Crystalline silica-induced recruitment and immuno-imbalance of CD4+ tissue resident memory T cells promote silicosis progression

Occupational crystalline silica (CS) particle exposure leads to silicosis. The burden of CS-associated disease remains high, and treatment options are limited due to vague mechanisms. Here we show that pulmonary CD4+ tissue-resident memory T cells (TRM) accumulate in response to CS particles, mediating the pathogenesis of silicosis. The TRM cells are derived from peripheral lymphocyte recruitment and in situ expansion. Specifically, CD69+CD103+ TRM-Tregs depend more on circulating T cell replenishment.
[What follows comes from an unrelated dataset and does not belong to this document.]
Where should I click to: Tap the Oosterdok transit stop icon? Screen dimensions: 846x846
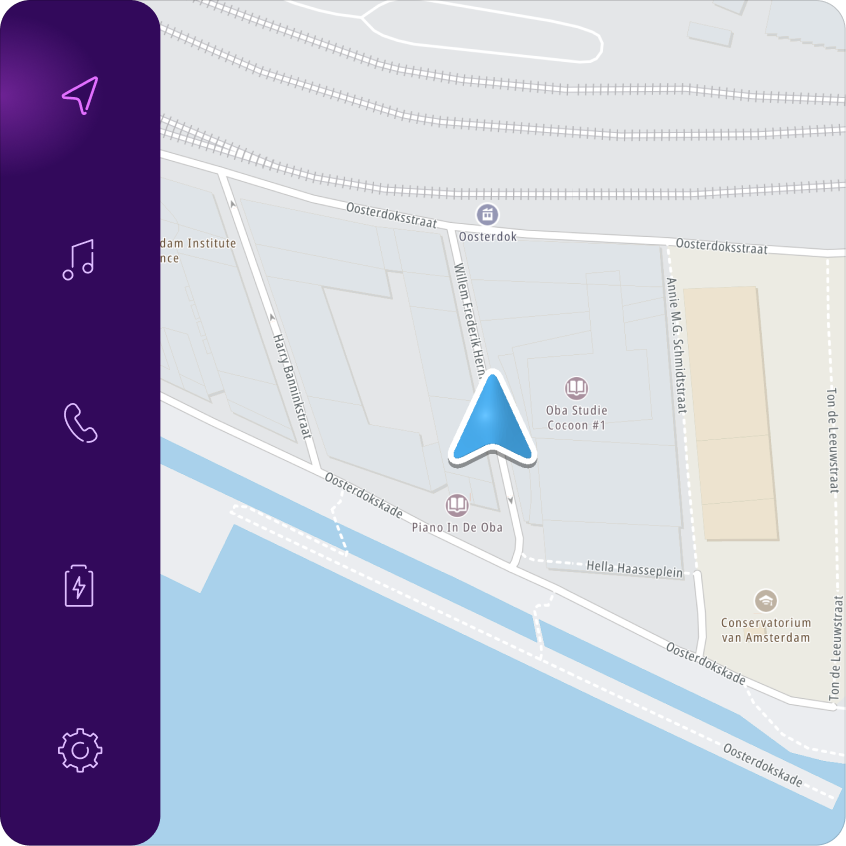point(487,215)
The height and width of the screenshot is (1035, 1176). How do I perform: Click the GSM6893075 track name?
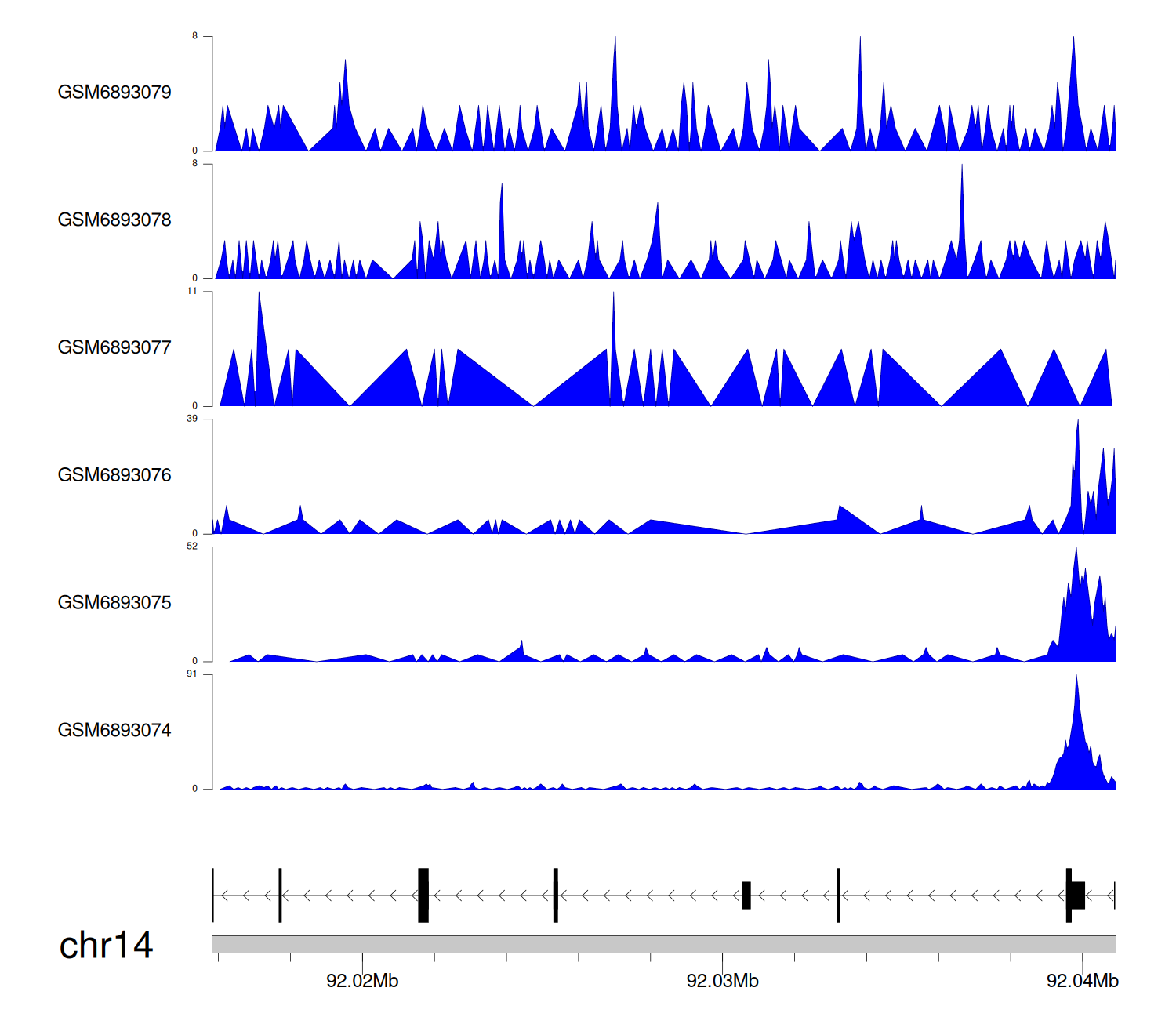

CD69 and CD103 can divide the TRM cells into functionally distinct subsets, mirroring the immuno-balance within CD4+ TRM cells. However, targeting CD103+ TRM-Tregs do not mitigate disease phenotype since the TRM subsets exert immunosuppressive but not pro-fibrotic roles. After identifying pathogenic CD69+CD103- subsets, we highlight IL-7 for their maintenance and function, that present a promising avenue for mitigating silicosis. Together, our findings highlight the distinct role of CD4+ TRM cells in mediating CS-induced fibrosis and provide potential therapeutic strategies.